Bundestag prüft Online-Verfahren in der Zivilgerichtsbarkeit
Einführung des Online-Verfahrens in der Ziviljustiz
Am Mittwoch, den 15. Oktober 2025, fand eine öffentliche Anhörung des Ausschusses für Recht und Verbraucherschutz im Paul-Löbe-Haus in Berlin statt, in der der Gesetzentwurf der Bundesregierung zur Entwicklung und Erprobung eines Online-Verfahrens in der Zivilgerichtsbarkeit im Fokus stand. Dieser Entwurf, der als bedeutender Schritt für eine moderne Ziviljustiz betrachtet wird, stieß auf überwältigende Zustimmung von Experten aus Theorie und Praxis. Es wurden jedoch auch kritische Punkte angesprochen, die eine frühzeitige Evaluation des Gesetzes erforderlich machen. Diskutiert wurden hierbei insbesondere Hemmnisse der Digitalisierung, das richterliche Ermessen bei der Verfahrenswahl sowie die Gebührenstruktur innerhalb des Online-Verfahrens.
Digitale Transformation der Justiz
Der Entwurf des Gesetzes stellt fest, dass die weitere Digitalisierung der Justiz eine grundlegende Bedingung für einen zeitgemäßen, bürgerfreundlichen Rechtsstaat darstellt. Durch den Einsatz moderner Technologien soll es möglich werden, Verfahren zu beschleunigen, den Zugang zur Justiz zu erleichtern und die Effizienz der Gerichte zu steigern. Geplant ist, dass Bürgerinnen und Bürger ihre Ansprüche im Bereich niedriger Streitwerte durch ein einfaches, nutzerfreundliches und barrierefreies Online-Verfahren geltend machen können. Ziel ist die bundesweite Bereitstellung digitaler Eingabesysteme, die eine nahtlose Kommunikationsplattform schaffen. Der Gesetzentwurf sieht vor, das Online-Verfahren an Pilotgerichten einzuführen und es somit zu einer neuen Verfahrensart in der Zivilgerichtsbarkeit zu machen.
Vorteile und Herausforderungen des Online-Verfahrens
Experten, darunter Gudrun Schäpers, Präsidentin des Oberlandesgerichts Hamm, haben den Entwurf als Meilenstein bezeichnet. Sie betont die Wichtigkeit von Reformen in der Ziviljustiz. Insbesondere bei Massenverfahren und standardisierten Verfahren können moderne Technologien für eine schnellere Bearbeitung der Fälle sorgen und den Zugang zur Justiz erleichtern. Prof. Dr. Bettina Mielke, Präsidentin des Landgerichts Ingolstadt, hebt hervor, dass die Schaffung einer Kommunikationsplattform von zentraler Bedeutung für den Erfolg des Online-Verfahrens sein wird. Dennoch gibt es auch Bedenken hinsichtlich der Akzeptanz des Verfahrens sowie konzeptionelle Herausforderungen, die angegangen werden müssen. Wichtig ist, die rechtlichen und technischen Anforderungen gut aufeinander abzustimmen, um ein effektives Verfahren sicherzustellen.
◇ ◇ ◇ ◇ ◇ ◇ ◇
• **Schriftliche Anweisung A**
Fasse den Auszug zum Online-Verfahren in der Ziviljustiz in zwei Sätzen zusammen.
• **Schriftliche Anweisung B**
Schreibe aus dem Auszug zum Online-Verfahren in der Ziviljustiz den Abschnitt wortgetreu ab, der mit den Worten „Digitale Transformation der“ beginnt und nach den Worten „Zivilgerichtsbarkeit zu machen.“ endet.

Dateneinträge:
◇ ◇ ◇ ◇ ◇ ◇ ◇
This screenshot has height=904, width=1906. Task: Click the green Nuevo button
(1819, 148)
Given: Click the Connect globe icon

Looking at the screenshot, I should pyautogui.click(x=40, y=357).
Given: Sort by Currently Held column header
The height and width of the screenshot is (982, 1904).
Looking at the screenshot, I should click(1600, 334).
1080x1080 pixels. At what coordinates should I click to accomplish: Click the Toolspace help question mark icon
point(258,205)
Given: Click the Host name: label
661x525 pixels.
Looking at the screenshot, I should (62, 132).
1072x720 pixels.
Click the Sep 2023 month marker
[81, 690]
◇ ◇ ◇ ◇ ◇ ◇ ◇
• **Ergebnis A**
Bei einer öffentlichen Anhörung des Ausschusses für Recht und Verbraucherschutz am 15. Oktober 2025 stieß der Gesetzentwurf der Bundesregierung zur Entwicklung und Erprobung eines Online-Verfahrens in der Zivilgerichtsbarkeit auf überwältigende Zustimmung von Fachleuten, wobei auch Hemmnisse der Digitalisierung, das richterliche Ermessen bei der Verfahrenswahl und die Gebührenstruktur diskutiert wurden. Der Entwurf sieht vor, dass Bürgerinnen und Bürger Ansprüche mit niedrigen Streitwerten über ein einfaches, nutzerfreundliches und barrierefreies Online-Verfahren geltend machen können, das zunächst an Pilotgerichten eingeführt wird, und Fachleute betonen dabei die zentrale Bedeutung einer Kommunikationsplattform sowie die Abstimmung rechtlicher und technischer Anforderungen.

• **Ergebnis B**
Digitale Transformation der Justiz
Der Entwurf des Gesetzes stellt fest, dass die weitere Digitalisierung der Justiz eine grundlegende Bedingung für einen zeitgemäßen, bürgerfreundlichen Rechtsstaat darstellt. Durch den Einsatz moderner Technologien soll es möglich werden, Verfahren zu beschleunigen, den Zugang zur Justiz zu erleichtern und die Effizienz der Gerichte zu steigern. Geplant ist, dass Bürgerinnen und Bürger ihre Ansprüche im Bereich niedriger Streitwerte durch ein einfaches, nutzerfreundliches und barrierefreies Online-Verfahren geltend machen können. Ziel ist die bundesweite Bereitstellung digitaler Eingabesysteme, die eine nahtlose Kommunikationsplattform schaffen. Der Gesetzentwurf sieht vor, das Online-Verfahren an Pilotgerichten einzuführen und es somit zu einer neuen Verfahrensart in der Zivilgerichtsbarkeit zu machen.